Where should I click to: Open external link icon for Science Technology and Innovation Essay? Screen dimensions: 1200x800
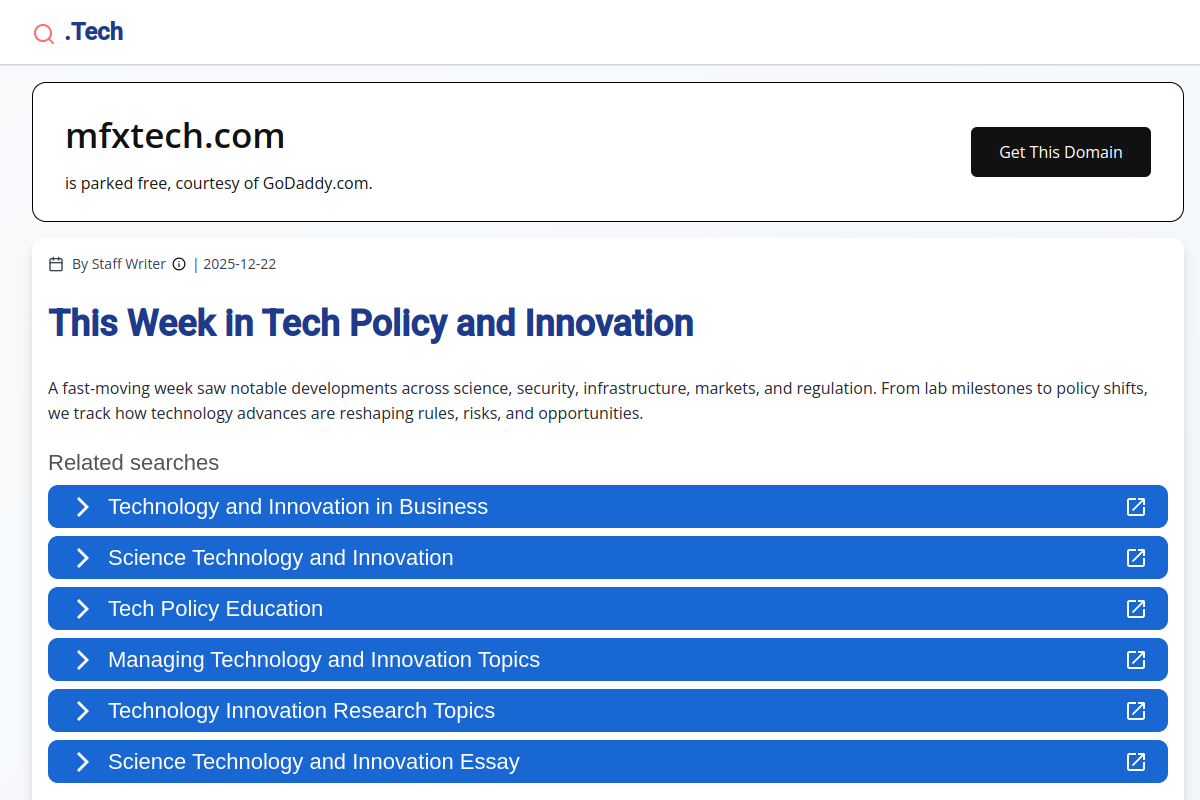tap(1136, 761)
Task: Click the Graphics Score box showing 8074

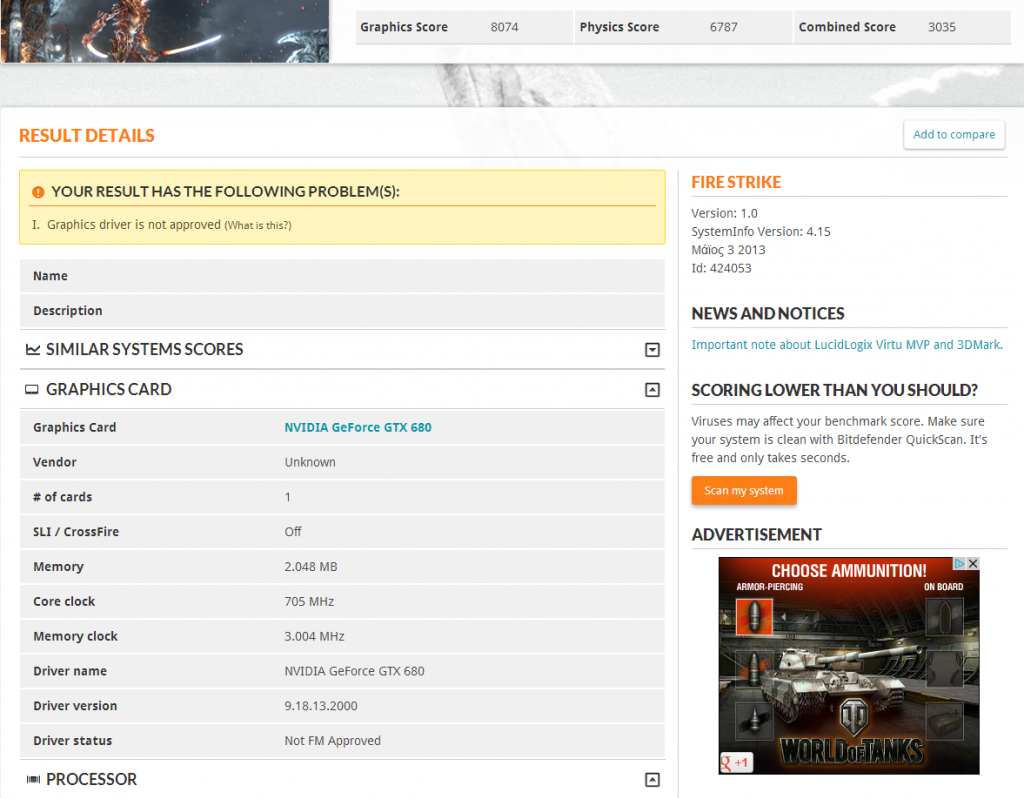Action: pyautogui.click(x=463, y=27)
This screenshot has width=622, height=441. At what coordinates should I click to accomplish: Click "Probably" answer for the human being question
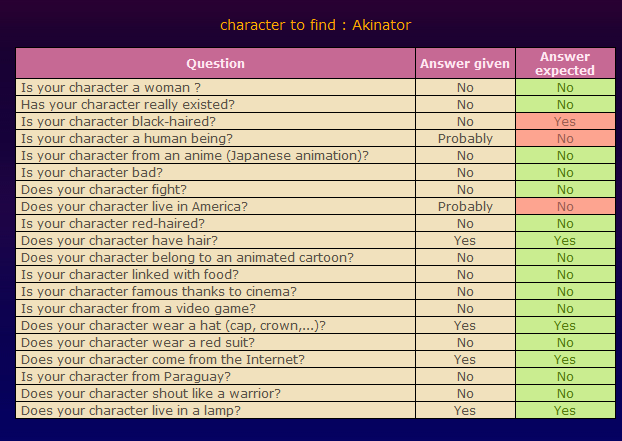tap(465, 138)

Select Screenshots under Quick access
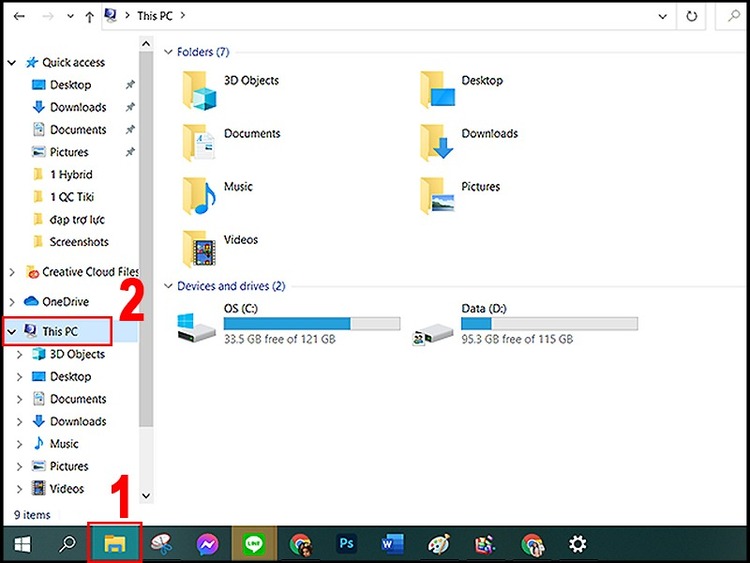(x=78, y=242)
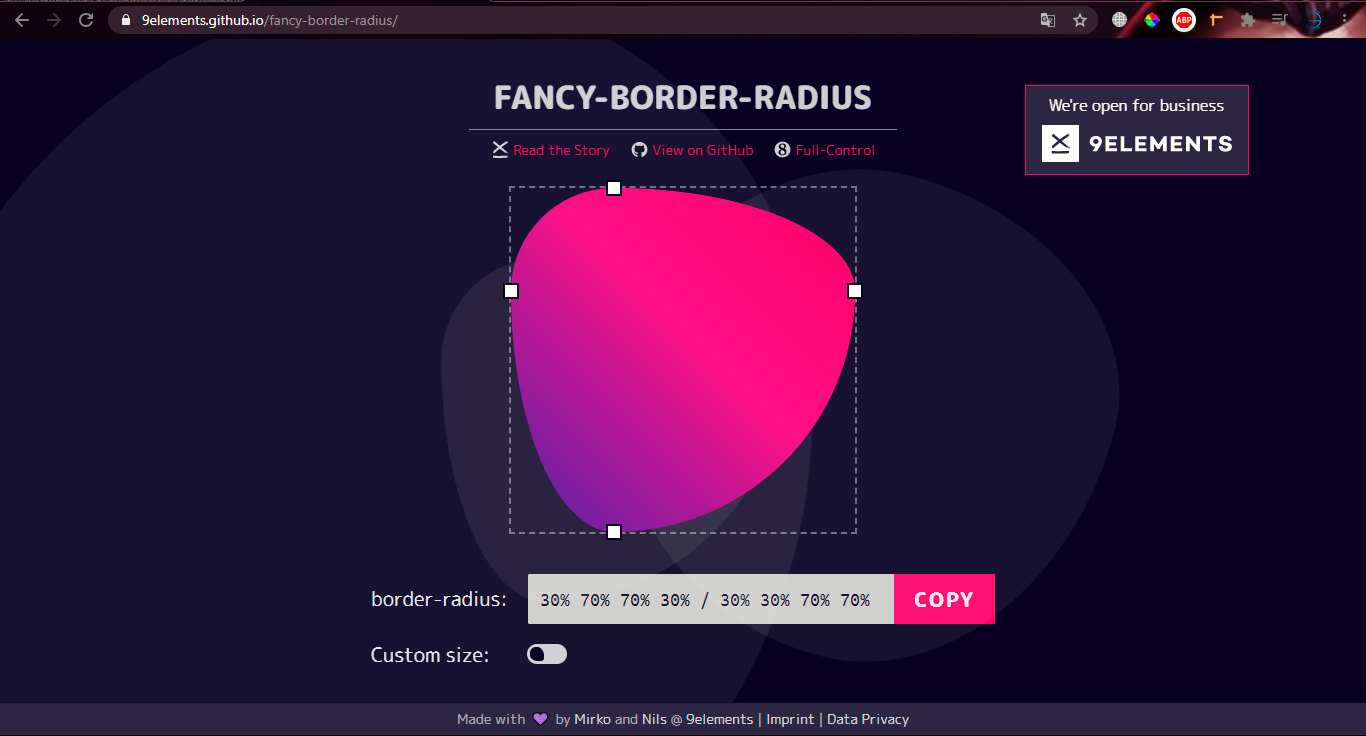Open the Data Privacy link
Viewport: 1366px width, 736px height.
[867, 718]
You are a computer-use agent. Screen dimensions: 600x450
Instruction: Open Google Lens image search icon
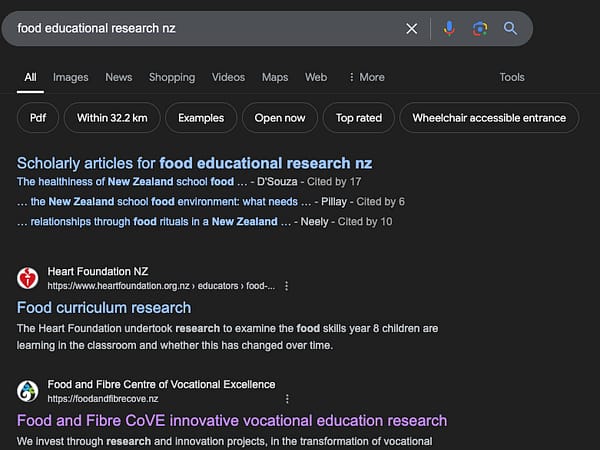pos(480,28)
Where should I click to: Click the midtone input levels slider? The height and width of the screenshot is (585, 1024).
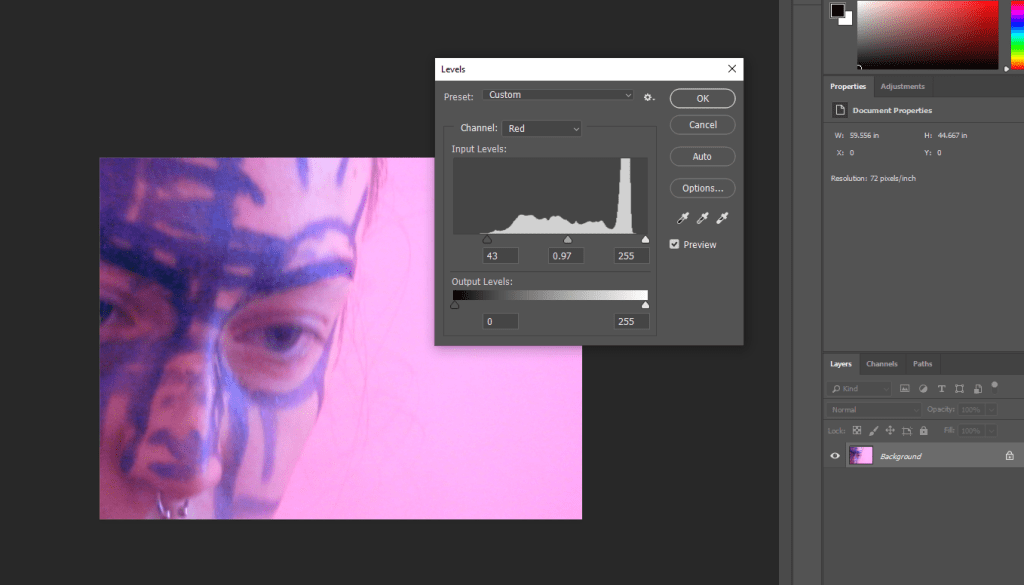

········

Instructions to follow — Print exactly the lines between the line containing "Instruction: Open Google" and the last line of the entries above, including both, and nothing besides; skip the pictures.

Answer space —
Instruction: Open Google Lens image search icon
pos(480,28)
Where should I click to: Click the midtone input levels slider? The height and width of the screenshot is (585, 1024).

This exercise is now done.